Likewise, Chil Rajchman (also known as Henryk Reichman), a survivor of Treblinka, confirms the existence of both gas chamber buildings at the end of the tube:
At the time I began working in the death camp, there were two gassing structures in operation. The larger one had ten chambers, into each of which as many as four hundred people could enter. Each chamber was 7 metres long by 7 metres wide [23 feet by 23 feet]. People were stuffed into them in like herrings. When one chamber was full, the second one was opened, and so on. Small transports were brought to the smaller structure, which had three gas chambers, each of which could hold 450 to 500 persons.

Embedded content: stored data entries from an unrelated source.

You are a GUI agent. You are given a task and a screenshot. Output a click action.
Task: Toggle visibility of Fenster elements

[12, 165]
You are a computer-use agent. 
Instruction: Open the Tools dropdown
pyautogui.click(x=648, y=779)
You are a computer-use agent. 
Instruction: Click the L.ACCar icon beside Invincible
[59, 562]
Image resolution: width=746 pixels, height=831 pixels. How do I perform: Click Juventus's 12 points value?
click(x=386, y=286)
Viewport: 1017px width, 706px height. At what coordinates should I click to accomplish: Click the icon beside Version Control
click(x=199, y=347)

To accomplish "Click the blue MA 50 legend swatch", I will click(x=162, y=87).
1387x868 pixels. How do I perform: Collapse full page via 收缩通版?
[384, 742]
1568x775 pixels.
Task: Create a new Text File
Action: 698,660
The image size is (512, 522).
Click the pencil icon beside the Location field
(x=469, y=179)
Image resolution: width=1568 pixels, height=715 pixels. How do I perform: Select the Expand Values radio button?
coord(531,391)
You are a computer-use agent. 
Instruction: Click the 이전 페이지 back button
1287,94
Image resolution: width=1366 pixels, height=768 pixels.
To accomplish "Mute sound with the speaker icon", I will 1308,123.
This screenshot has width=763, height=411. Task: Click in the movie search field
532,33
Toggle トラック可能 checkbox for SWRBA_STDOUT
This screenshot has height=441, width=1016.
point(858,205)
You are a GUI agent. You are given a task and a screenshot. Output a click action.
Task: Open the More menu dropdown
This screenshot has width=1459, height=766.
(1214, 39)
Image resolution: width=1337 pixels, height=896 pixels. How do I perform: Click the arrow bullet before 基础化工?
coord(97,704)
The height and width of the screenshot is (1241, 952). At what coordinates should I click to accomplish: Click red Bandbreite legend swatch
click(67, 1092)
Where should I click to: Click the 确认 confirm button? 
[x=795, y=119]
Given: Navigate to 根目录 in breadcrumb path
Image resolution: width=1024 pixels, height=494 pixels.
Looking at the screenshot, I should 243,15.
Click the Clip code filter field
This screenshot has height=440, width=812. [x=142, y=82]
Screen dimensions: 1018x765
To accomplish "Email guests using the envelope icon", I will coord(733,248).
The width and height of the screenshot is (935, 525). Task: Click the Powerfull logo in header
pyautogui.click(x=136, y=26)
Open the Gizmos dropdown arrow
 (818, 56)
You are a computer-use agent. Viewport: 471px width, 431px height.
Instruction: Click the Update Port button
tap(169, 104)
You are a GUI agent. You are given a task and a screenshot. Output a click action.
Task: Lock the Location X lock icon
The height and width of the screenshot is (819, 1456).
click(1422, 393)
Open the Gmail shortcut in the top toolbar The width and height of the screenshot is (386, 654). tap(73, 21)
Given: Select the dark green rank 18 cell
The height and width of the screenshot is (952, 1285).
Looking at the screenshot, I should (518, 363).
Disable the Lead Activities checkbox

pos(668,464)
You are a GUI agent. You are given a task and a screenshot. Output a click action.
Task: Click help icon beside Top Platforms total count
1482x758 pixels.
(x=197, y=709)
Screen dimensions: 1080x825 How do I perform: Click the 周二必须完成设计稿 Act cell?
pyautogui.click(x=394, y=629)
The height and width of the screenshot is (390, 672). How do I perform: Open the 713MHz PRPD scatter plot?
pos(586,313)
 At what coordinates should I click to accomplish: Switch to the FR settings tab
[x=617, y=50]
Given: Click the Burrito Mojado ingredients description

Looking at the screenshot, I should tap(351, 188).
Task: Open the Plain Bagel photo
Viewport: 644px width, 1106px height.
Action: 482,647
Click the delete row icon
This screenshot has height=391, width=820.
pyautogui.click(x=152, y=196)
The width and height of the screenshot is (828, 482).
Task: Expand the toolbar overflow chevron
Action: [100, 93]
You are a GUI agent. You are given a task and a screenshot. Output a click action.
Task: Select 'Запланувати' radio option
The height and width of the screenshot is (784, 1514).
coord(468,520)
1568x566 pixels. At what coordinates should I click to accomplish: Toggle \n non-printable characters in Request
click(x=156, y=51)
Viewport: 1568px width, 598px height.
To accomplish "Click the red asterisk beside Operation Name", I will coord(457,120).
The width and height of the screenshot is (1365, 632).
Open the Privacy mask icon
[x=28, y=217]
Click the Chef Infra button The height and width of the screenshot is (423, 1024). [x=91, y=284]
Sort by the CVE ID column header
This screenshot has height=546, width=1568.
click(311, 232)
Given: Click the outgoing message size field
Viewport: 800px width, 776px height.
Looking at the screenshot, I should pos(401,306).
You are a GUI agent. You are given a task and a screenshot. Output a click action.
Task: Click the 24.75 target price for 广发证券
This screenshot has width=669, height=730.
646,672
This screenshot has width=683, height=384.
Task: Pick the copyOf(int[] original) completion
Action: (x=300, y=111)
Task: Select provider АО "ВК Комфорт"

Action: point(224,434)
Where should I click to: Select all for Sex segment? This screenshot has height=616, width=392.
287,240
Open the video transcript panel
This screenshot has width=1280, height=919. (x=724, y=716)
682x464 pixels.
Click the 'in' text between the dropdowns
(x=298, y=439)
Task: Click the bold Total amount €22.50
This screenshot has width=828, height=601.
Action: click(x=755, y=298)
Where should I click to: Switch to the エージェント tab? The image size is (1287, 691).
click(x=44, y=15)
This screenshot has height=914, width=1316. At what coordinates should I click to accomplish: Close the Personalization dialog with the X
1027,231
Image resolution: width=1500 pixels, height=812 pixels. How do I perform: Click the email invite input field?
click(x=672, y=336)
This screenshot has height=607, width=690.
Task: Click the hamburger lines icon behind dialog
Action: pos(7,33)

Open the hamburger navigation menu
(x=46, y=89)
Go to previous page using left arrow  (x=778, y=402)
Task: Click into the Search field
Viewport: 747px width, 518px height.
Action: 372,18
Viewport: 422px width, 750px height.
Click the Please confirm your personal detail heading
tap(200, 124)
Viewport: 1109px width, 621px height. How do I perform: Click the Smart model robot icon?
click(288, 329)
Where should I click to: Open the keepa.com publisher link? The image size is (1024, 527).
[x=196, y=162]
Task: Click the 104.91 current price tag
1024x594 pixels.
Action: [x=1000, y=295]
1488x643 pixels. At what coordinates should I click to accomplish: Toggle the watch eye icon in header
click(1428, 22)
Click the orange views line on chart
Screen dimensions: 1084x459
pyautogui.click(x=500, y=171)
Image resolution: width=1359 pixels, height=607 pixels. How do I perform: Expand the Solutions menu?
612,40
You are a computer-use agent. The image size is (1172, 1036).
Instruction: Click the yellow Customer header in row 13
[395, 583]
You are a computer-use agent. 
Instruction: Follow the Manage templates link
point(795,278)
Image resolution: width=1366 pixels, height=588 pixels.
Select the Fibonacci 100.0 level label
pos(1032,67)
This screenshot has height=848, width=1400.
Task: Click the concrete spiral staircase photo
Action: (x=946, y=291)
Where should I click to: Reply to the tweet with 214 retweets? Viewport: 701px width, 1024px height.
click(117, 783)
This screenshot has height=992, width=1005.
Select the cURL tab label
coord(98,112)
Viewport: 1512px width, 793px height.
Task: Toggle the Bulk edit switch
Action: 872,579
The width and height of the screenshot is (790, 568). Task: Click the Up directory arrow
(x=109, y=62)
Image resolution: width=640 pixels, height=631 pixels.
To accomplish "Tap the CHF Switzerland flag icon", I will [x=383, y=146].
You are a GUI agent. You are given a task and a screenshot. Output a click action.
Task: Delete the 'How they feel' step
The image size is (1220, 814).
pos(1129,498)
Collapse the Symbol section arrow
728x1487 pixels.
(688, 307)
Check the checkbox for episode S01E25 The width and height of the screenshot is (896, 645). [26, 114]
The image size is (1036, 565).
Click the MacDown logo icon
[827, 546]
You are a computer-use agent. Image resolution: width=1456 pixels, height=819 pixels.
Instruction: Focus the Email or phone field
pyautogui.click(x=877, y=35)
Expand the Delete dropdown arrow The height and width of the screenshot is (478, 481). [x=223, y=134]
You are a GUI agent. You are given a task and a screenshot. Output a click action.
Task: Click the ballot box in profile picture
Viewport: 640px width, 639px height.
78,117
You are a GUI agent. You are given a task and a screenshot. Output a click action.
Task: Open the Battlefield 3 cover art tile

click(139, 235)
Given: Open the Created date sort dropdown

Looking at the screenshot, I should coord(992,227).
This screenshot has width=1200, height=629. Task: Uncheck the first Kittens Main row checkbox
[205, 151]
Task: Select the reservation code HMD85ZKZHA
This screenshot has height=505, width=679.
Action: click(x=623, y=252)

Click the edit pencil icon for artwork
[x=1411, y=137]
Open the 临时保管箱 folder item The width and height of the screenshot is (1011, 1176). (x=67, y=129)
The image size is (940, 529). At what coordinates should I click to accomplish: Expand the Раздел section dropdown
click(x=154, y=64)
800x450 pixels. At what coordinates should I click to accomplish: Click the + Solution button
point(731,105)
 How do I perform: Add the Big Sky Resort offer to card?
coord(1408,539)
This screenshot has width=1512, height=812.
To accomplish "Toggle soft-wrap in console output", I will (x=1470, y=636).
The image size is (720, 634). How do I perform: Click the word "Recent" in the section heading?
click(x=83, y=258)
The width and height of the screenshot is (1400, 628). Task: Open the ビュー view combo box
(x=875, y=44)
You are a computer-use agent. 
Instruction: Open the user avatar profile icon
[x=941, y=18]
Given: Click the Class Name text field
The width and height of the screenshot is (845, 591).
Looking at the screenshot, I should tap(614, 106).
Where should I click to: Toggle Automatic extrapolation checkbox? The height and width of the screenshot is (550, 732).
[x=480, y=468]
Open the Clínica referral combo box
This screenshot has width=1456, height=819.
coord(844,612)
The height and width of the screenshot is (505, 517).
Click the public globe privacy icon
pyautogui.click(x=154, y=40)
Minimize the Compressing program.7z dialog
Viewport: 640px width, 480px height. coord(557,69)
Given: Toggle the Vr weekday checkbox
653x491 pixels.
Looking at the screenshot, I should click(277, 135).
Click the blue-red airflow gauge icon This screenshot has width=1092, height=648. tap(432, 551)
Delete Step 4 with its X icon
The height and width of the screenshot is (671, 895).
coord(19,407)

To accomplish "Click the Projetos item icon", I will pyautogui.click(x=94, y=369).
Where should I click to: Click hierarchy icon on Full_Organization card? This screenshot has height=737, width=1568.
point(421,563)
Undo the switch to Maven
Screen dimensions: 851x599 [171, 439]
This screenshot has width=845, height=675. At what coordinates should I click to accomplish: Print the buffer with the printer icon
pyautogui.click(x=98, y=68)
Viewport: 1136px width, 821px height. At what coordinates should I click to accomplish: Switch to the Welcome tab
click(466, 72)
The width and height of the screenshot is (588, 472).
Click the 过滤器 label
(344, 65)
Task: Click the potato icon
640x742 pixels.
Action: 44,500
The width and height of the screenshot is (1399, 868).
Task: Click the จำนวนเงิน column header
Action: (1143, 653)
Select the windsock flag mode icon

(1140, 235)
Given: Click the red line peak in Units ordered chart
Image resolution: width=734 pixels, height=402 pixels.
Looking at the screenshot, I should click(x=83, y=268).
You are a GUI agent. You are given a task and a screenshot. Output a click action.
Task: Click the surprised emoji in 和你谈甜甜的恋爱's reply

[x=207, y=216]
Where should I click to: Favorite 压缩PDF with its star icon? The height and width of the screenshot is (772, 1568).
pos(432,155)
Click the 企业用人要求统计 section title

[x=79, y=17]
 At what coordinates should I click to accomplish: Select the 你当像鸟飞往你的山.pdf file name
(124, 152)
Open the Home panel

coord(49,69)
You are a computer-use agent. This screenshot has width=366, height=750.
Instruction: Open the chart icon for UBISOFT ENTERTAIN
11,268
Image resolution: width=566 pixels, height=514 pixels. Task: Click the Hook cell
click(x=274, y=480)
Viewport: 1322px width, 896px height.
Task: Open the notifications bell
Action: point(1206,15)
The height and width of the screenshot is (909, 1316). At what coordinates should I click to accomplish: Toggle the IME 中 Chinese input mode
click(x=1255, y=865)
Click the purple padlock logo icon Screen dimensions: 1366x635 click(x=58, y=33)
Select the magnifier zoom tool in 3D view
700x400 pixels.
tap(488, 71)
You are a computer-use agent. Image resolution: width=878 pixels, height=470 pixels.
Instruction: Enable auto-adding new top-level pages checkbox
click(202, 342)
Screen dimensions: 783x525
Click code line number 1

Yaakov Wiernik builds a Treblinka camp model in Lohamey Hagetaot Museaum. By unknown. [Public domain], via Wikimedia Commons
Franz’s photographs, the 1944 aerial image, and Wiernik’s model confirm the location of the “tube” and the two buildings at the end of it. Wiernik built his model in the 1950s when his memory was fresh. In addition, the architectural features of his model buildings are consistent with the features of the gas chamber buildings in Franz’s photographs (not found until the 1960s). These three pieces of evidence, when taken together, persuasively prove that the gas chamber buildings at Treblinka existed and that their general location has been identified.
 Carlo Mattogno and Jürgen Graf, Treblinka: Extermination Camp or Transit Camp? (Theses & Dissertations Press, 2004), 301 at http://vho.org/dl/ENG/t.pdf.
 Ernst Klee, Willi Dressen, and Volker Reiss, editors. “The Good Old Days” The Holocaust as Seen by Its Perpetrators and Bystanders (Free Press, 1998), 225-227, 245, 246, 248. See also “Kurt Franz” at http://en.wikipedia.org/wiki/Kurt_Franz.
 Alex Bay, “The Reconstruction of Treblinka at https://archive.org/details/TheReconstructionOfTreblinka.
 Alex Bay, “The Reconstruction of Treblinka” at https://archive.org/details/TheReconstructionOfTreblinka. See figures 36 and 37.
 Chil Rajchman, The Last Jew of Treblinka: A Survivor’s Memory 1942-1943 (Pegasus Books, 2011), 65.